Basal Metabolic Rate (BMR: the rate of energy used by the body at rest) = Food - Exercise

If the food you eat and the exercise you perform are less than your BMR, odds are you will lose weight.  If the food you eat and the exercise you perform add up to more than the BMR, odds are you will gain weight.  To see how intuitive and easy this is, consider the following example.  Let's say that person x has a BRM of 2,000 calories.  If person x eats 4,000 calories a day without exercising, then person x will gain weight.  Why?  The body stores extra calories as fat in case of potential food shortages that would have faced our ancestors.  The more you eat, the bigger you get.  The second half of the equation is the exercise that you get.  The more you exercise, the more calories your body burns.  While exercise is very important to your overall health and well being, weight problems are more likely caused by the food we eat and not by the lack of exercise that you get.  For example, running for one hour (depending on pace and terrain) will burn somewhere between 600 or 700 calories.  A one hour steak dinner could easily end up in 1,200 calories consumed with plenty of options closer to 2,000 calories.  Working out to burn calories is significantly harder than eating less calories to begin with.  So watching what you eat is far more important in my opinion than how much or how hard you exercise.  Now that doesn't mean stop eating hamburgers and ice cream.  It just means that you should find a way to eat the same foods for less calories (like holding the cheese).  If you eat less than your body burns, your body will have to get energy from somewhere else.  That somewhere is the reserves currently being stored as fat.  Do this for long enough, and odds are you will lose weight and be thin.

Disclaimer: I recognize that there are more to food than just calories.  There are also nutrients to consider which have different impacts on our body.  For example, proteins takes longer to digest that do carbohydrates.  Most people should consider this topic after they have developed a solid understanding of how they eat now and how many calories they eat.  There is no sense in focusing on a marathon when you cannot run a mile.  So focus on one mile at a time and eventually you will run that marathon.
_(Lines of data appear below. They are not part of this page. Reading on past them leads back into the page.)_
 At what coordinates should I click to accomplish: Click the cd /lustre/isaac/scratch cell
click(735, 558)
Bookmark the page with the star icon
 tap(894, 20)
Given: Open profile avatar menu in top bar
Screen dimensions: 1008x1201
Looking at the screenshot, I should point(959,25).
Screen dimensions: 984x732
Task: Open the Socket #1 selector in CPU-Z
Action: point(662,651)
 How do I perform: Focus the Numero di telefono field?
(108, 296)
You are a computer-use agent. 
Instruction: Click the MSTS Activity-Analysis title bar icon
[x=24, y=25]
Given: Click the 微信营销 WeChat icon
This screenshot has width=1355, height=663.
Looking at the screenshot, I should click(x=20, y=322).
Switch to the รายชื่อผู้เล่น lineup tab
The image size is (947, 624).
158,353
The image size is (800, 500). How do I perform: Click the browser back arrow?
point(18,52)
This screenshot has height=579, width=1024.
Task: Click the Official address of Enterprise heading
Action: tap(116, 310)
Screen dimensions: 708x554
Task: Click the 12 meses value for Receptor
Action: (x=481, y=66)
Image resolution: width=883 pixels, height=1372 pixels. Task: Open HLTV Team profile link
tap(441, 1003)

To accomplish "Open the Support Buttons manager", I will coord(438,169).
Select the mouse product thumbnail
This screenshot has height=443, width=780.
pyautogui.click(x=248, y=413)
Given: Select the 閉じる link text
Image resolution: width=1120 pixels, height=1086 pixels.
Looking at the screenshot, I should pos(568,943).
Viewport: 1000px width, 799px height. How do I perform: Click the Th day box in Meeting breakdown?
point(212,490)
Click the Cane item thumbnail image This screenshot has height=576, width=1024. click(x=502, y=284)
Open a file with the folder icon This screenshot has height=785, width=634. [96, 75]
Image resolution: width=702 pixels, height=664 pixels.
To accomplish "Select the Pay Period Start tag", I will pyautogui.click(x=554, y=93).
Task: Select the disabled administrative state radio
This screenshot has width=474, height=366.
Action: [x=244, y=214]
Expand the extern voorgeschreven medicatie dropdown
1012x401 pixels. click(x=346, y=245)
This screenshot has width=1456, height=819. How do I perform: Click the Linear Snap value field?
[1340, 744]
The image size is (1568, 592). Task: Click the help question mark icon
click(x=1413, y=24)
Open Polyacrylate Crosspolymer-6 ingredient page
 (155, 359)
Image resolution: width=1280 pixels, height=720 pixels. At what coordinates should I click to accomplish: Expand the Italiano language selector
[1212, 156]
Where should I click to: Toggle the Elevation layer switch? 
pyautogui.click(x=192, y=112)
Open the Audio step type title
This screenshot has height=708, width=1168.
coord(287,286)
To make weight loss permanent, two skills that have to be developed.  First, you must learn about and become conscientious of what you eat.  Your lifestyle will change over time.  The person you are today will not be the person you are tomorrow.  A person in their twenties will not live or eat the same way as a person in their forties.  Since tomorrow will not be the same as today, having a specific meal plan won't be very effective.  Once your lifestyle changes, your meals will change, and you will find yourself out of balance and potentially gaining weight.  Understanding how many calories are in the food you eat is an invaluable tool for making healthy decisions for the rest of your life, no matter what lifestyle you are currently living.  The only way to develop this skill is to write down what you eat.  Do this for just a couple of weeks and you will have covered all of the foods you generally will eat.  The second tool for success is building better habits.  It doesn't do any good to know that a slice of cake has 700 calories and then eat two slices.  You have to develop the tools and the habits that will keep you eating on the right side of the weight loss equation.  Little habits like the reset meal and eating right at breakfast are invaluable habits to get you back no track even if you fall off for a week, or even two.  

Most important is to understand that learning to eat right happens OVER TIME.  There are no quick solutions (other than surgery; which as I understand offers no guarantees of permanency).  So give yourself time and be easy on yourself.  Reward your healthy eating habits daily.  And when those times come around at a party or celebrating some success, don't worry about you are eating and live in the moment.  There will always be plenty of time to get back on track but some memories will last a lifetime.  So be happy, drink wine, and lose weight. Cheers!